**TEXTE FOURNI:**
Que veut vraiment faire l’Union européenne en Tunisie ?
Après un vote sévère du Parlement de l’UE, Tunis accueillait ce lundi le commissaire européen Paolo Gentiloni, venu l’assurer du soutien de Bruxelles. Difficile de s’y retrouver…
Le commissaire européen aux affaires économiques, Paolo Gentiloni, a-t-il été reçu à Carthage, comme le prévoyait le programme de sa visite éclair en Tunisie, le 27 mars ? Son communiqué, diffusé dès son départ, n’en fait pas état, pas plus que la présidence de la République tunisienne.
À défaut, les Tunisiens retiendront au moins de cette journée que l’Europe ne lâchera pas la Tunisie. Certains s’interrogent d’ailleurs sur la raison de cet intérêt soudain. La veille, 1 200 migrants irréguliers ont accosté en Italie. Faut-il y voir un lien ? A priori non : ces traversées sont si courantes qu’elles en sont devenues banales. « C’est la loi de la nature : quand ça ne va pas, l’humain migre » commente, fataliste, un membre de l’Organisation internationale de la migration (OIM).
La question migratoire n’est pourtant pas anodine pour les responsables européens, du moins pour une partie d’entre eux. Au premier rang desquels la présidente du Conseil italien, Giorgia Meloni, dont le discours envers les candidats à l’exil se résume en une formule : « Migrez où vous voulez, sauf en Italie. »
Depuis son accession au pouvoir, en octobre 2022, la dirigeante de l’extrême droite italienne poursuit avec détermination l’objectif de mettre un terme à la migration clandestine en tentant d’imposer à la Tunisie, moyennant des soutiens financiers, le rôle de poste de surveillance avancé pour empêcher que des clandestins n’entrent en Europe par le sud de l’Italie.

**CONSIGNE A:** Selon le texte fourni, à quelle date Giorgia Meloni a-t-elle accédé au pouvoir ?

Liste des données

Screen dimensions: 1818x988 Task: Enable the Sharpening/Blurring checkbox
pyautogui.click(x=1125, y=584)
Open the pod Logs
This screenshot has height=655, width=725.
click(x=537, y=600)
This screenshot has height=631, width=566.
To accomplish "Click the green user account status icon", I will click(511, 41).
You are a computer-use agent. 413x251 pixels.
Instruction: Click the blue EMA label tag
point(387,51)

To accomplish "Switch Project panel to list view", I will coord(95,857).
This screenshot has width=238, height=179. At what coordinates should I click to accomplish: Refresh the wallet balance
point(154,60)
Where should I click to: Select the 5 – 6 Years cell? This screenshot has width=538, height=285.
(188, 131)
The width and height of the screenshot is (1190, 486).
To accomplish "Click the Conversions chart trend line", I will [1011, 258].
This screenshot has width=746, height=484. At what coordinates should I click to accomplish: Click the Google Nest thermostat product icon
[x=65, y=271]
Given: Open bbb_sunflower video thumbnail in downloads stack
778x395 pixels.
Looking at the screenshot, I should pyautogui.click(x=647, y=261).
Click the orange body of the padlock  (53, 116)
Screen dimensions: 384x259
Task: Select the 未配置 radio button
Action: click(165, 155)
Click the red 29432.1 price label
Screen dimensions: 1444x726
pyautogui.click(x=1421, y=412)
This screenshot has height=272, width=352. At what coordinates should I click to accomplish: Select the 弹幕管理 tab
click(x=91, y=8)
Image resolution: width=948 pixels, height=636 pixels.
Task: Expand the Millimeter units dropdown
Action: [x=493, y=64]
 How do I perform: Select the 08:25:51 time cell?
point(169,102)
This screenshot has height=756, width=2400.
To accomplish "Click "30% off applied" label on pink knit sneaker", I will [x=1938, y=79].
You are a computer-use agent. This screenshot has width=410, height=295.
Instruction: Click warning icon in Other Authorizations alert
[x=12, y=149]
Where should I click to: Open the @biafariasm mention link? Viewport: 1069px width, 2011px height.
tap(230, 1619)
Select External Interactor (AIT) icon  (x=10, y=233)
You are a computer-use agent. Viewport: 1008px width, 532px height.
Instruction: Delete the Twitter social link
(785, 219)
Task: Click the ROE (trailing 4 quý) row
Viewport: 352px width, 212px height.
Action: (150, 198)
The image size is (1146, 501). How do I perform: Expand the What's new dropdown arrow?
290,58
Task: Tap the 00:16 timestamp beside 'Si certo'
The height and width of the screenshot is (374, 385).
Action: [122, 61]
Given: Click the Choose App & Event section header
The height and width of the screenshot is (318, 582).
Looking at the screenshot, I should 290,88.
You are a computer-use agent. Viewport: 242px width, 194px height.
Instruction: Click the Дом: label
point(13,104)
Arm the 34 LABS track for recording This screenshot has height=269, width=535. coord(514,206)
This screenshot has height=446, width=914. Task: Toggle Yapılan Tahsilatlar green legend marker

**CONSIGNE B:** Recopiez à l'identique les enregistrements depuis la première ligne jusqu'à la ligne contenant « pyautogui.click(x=1421, y=412) », celle-ci incluse.

**RÉSULTAT A:** En octobre 2022.

**RÉSULTAT B:**
Screen dimensions: 1818x988 Task: Enable the Sharpening/Blurring checkbox
pyautogui.click(x=1125, y=584)
Open the pod Logs
This screenshot has height=655, width=725.
click(x=537, y=600)
This screenshot has height=631, width=566.
To accomplish "Click the green user account status icon", I will click(511, 41).
You are a computer-use agent. 413x251 pixels.
Instruction: Click the blue EMA label tag
point(387,51)

To accomplish "Switch Project panel to list view", I will coord(95,857).
This screenshot has width=238, height=179. At what coordinates should I click to accomplish: Refresh the wallet balance
point(154,60)
Where should I click to: Select the 5 – 6 Years cell? This screenshot has width=538, height=285.
(188, 131)
The width and height of the screenshot is (1190, 486).
To accomplish "Click the Conversions chart trend line", I will [1011, 258].
This screenshot has width=746, height=484. At what coordinates should I click to accomplish: Click the Google Nest thermostat product icon
[x=65, y=271]
Given: Open bbb_sunflower video thumbnail in downloads stack
778x395 pixels.
Looking at the screenshot, I should pyautogui.click(x=647, y=261).
Click the orange body of the padlock  (53, 116)
Screen dimensions: 384x259
Task: Select the 未配置 radio button
Action: click(165, 155)
Click the red 29432.1 price label
Screen dimensions: 1444x726
pyautogui.click(x=1421, y=412)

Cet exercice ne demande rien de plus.